Generated Mar 1, 2026
A company implements Xrouter to intelligently route customer queries between local models for simple FAQs and cloud models for complex technical issues. This reduces API costs while maintaining response quality for difficult cases. The dashboard helps track token usage across different model tiers.
A content creation platform uses Xrouter's classifier to determine whether blog posts need basic editing (cheap local model) or creative writing assistance (frontier model). This optimizes costs for high-volume content generation while ensuring premium features use appropriate resources.
An educational app routes student questions through Xrouter's classifier to determine complexity level. Simple factual questions use local models, while complex problem-solving queries get routed to advanced cloud models. This provides cost-effective scaling for large student populations.
A corporation deploys Xrouter to handle employee queries about company data and policies. Routine HR questions use cheap local models, while complex data analysis requests route to frontier models. The OpenAI compatibility allows easy integration with existing chat interfaces.
A translation service uses Xrouter to classify text complexity before routing. Simple phrases use cost-effective local models, while complex technical or literary texts use premium cloud providers. The hardware detection helps optimize local deployment for different server configurations.
Offer Xrouter as a managed service that helps companies reduce LLM API costs by intelligently routing requests. Charge based on percentage of savings achieved or through tiered subscription plans. The token tracking dashboard provides clear ROI metrics for clients.
Sell customized Xrouter deployments with premium support, custom classifier training, and integration services. Target large organizations needing to manage multiple LLM providers across departments. Include consulting on optimal provider selection and configuration.
Operate Xrouter as a public API gateway where developers can send requests that get automatically routed to optimal providers. Monetize through pay-per-token pricing with markup, offering developers simplified access to multiple LLM providers through a single endpoint.
💬 Integration Tip
Start with the configuration wizard to automatically detect hardware and set up providers. Use the dashboard to monitor routing decisions and adjust classifier thresholds based on your specific use case patterns.
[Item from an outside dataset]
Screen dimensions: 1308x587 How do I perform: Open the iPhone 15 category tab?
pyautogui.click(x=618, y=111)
Use CodexBar CLI local cost usage to summarize per-model usage for Codex or Claude, including the current (most recent) model or a full model breakdown. Trigger when asked for model-level usage/cost data from codexbar, or when you need a scriptable per-model summary from codexbar cost JSON.
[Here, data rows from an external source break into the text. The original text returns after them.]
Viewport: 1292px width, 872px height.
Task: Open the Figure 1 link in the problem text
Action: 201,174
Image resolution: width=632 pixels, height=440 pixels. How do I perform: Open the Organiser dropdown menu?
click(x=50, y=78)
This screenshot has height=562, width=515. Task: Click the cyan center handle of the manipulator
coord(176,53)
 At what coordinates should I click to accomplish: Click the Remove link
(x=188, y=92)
Gemini CLI for one-shot Q&A, summaries, and generation.
Research any topic from the last 30 days on Reddit + X + Web, synthesize findings, and write copy-paste-ready prompts. Use when the user wants recent social/web research on a topic, asks "what are people saying about X", or wants to learn current best practices. Requires OPENAI_API_KEY and/or XAI_API_KEY for full Reddit+X access, falls back to web search.
Check Antigravity account quotas for Claude and Gemini models. Shows remaining quota and reset times with ban detection.
Manages free AI models from OpenRouter for OpenClaw. Automatically ranks models by quality, configures fallbacks for rate-limit handling, and updates opencla...
Manages free AI models from OpenRouter for OpenClaw. Automatically ranks models by quality, configures fallbacks for rate-limit handling, and updates openclaw.json. Use when the user mentions free AI, OpenRouter, model switching, rate limits, or wants to reduce AI costs.